En février 820, une assemblée générale fut convoquée à Aix-la-Chapelle, à laquelle se rendit le comte Berà. Gaucelme du Roussillon y envoya son lieutenant Sanila, qui formula contre le comte de Barcelone une accusation d’infidélité et de trahison. Le litige, comme il était habituel à l’époque, se régla par un duel judiciaire dans le palais lui-même. Berà fut battu par Sanila. Le système de lutte employé se faisait à cheval, avec des javelots et des armes légères. Ce système utilisé par les Goths, était totalement inconnu des Francs.

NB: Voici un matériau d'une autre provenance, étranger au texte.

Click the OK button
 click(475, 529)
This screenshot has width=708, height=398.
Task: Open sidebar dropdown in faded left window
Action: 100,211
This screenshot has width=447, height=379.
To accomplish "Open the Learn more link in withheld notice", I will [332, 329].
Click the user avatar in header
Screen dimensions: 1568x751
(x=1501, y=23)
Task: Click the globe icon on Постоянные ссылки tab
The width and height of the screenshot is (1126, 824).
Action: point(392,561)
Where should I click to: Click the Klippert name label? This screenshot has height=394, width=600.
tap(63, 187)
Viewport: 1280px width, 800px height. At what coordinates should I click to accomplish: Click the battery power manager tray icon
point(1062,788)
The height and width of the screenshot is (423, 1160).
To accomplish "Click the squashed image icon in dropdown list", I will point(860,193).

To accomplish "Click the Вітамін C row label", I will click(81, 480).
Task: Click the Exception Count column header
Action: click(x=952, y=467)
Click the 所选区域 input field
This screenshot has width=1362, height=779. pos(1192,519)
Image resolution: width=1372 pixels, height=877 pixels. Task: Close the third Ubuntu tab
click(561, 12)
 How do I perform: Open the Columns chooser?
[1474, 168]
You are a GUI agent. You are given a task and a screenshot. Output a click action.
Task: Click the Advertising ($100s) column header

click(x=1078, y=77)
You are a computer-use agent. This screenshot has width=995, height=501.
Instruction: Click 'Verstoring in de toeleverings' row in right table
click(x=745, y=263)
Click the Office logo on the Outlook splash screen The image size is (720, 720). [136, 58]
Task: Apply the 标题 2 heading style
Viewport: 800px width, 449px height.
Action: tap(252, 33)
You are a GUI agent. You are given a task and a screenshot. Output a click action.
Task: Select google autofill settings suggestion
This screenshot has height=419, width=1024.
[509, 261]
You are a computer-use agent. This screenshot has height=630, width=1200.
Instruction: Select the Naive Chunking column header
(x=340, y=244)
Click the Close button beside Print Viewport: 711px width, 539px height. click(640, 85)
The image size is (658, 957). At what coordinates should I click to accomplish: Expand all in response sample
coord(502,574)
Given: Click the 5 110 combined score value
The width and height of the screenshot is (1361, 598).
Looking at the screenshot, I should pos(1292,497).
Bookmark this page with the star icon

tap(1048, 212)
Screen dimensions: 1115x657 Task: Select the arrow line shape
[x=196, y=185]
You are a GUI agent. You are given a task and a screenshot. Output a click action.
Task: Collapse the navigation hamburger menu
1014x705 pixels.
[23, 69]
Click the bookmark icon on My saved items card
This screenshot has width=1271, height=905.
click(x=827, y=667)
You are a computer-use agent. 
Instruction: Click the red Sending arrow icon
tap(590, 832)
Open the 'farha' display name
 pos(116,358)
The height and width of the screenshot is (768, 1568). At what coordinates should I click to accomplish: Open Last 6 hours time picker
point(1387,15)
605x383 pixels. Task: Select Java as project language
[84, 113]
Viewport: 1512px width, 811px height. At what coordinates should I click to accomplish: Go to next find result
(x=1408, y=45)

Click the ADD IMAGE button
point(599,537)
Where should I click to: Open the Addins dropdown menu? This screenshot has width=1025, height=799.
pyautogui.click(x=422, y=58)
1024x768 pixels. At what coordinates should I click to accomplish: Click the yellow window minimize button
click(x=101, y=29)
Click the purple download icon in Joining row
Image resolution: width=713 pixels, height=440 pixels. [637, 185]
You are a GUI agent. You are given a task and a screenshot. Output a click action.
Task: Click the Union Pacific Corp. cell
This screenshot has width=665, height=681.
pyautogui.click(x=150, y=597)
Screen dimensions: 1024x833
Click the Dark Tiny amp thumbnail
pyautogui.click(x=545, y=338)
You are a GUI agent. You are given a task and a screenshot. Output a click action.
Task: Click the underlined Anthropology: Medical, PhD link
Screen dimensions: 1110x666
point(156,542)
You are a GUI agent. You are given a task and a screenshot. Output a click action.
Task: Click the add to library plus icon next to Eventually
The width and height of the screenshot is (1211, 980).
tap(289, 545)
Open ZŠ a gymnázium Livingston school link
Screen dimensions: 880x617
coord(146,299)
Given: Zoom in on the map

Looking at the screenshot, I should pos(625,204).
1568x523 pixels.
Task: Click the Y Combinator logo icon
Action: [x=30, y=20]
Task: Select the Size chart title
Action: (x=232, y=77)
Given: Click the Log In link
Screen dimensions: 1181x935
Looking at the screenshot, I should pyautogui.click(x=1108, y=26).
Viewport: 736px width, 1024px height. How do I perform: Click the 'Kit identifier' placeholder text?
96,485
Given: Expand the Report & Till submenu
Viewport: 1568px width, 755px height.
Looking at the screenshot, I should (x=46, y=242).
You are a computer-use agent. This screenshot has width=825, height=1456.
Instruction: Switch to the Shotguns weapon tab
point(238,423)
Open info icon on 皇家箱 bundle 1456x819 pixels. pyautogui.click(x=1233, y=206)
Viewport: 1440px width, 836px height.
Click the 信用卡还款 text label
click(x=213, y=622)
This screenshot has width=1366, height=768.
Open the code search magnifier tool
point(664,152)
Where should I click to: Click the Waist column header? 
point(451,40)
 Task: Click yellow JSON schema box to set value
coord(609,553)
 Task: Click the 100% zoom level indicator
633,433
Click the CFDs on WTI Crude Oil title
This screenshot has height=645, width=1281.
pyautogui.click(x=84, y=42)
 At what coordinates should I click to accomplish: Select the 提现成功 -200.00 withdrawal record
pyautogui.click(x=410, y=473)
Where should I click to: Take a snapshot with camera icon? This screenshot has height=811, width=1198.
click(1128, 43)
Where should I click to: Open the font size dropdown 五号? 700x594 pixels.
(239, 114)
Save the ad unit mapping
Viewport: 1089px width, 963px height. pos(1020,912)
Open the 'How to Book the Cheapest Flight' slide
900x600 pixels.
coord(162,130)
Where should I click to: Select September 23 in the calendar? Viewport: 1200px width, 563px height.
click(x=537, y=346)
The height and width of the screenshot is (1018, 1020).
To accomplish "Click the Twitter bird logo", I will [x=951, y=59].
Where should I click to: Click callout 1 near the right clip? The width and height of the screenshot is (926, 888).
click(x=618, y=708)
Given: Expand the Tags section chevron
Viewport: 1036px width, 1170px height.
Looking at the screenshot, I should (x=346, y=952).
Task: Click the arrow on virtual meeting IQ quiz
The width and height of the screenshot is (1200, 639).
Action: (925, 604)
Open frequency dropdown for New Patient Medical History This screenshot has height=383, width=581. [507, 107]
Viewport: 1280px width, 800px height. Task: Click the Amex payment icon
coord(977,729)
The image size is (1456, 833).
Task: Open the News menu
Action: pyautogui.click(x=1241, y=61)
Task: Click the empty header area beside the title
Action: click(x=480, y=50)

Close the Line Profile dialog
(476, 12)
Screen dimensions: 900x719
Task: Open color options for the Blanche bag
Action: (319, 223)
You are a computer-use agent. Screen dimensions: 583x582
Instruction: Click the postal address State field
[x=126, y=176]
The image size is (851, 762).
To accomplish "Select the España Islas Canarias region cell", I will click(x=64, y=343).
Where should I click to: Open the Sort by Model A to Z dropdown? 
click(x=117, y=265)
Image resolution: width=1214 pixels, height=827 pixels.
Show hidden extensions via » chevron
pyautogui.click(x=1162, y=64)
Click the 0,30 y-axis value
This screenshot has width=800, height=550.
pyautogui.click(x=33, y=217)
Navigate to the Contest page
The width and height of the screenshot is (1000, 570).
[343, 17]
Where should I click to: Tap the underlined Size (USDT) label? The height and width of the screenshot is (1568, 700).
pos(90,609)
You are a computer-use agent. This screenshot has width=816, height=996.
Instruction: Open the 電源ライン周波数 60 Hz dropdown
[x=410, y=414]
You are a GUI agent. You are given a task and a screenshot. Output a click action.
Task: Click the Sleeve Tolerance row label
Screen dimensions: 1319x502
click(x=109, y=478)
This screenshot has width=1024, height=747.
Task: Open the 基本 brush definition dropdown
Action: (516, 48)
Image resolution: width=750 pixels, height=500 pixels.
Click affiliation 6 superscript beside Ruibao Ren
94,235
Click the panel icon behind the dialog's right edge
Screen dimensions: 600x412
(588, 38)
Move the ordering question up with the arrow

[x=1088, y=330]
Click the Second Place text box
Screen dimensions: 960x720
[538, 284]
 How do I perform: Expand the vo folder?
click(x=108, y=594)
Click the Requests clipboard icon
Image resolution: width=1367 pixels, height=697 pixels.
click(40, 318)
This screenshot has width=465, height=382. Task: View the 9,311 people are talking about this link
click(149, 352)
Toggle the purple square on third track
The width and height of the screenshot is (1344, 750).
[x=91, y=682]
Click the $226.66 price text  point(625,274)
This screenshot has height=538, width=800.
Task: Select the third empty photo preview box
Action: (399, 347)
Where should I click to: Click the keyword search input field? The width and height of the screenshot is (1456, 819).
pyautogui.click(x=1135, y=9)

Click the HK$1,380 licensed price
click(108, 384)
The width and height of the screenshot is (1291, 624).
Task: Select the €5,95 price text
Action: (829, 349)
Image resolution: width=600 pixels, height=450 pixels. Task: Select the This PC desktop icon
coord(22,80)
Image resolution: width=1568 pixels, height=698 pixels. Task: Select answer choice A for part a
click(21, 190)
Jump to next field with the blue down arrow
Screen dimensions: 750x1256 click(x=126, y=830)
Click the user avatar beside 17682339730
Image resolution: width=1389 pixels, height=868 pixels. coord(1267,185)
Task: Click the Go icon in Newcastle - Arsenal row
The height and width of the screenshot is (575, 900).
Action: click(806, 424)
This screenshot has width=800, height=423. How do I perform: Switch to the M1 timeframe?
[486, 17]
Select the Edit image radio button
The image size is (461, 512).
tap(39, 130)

Bien que Berà eusse accepté le défi car s’il voulait être considéré comme le leader du parti goth il n’avait pas d’autre option, il ne fut pas aussi habile que son rival. Sa défaite entraîna la reconnaissance des charges dont il était accusé et, par conséquent, la peine de mort. L’empereur Louis le Pieux, qui ne considérait pas le comte comme un traître, commua la peine de mort et l’envoyant en exil à Rouen. Berà résida dans cette ville jusqu’à sa mort vers 844.
Ses domaines furent divisés : Barcelone, Gérone, Ausone et Besalú [21], furent confiés au franc Rampon, qui n’était lié à aucun des deux partis qui venaient de s’affronter, mais sous l’autorité du marquis Bernard de Septimanie. Le Razès et le Conflent restèrent aux mains de ses fils Argila et Bera II.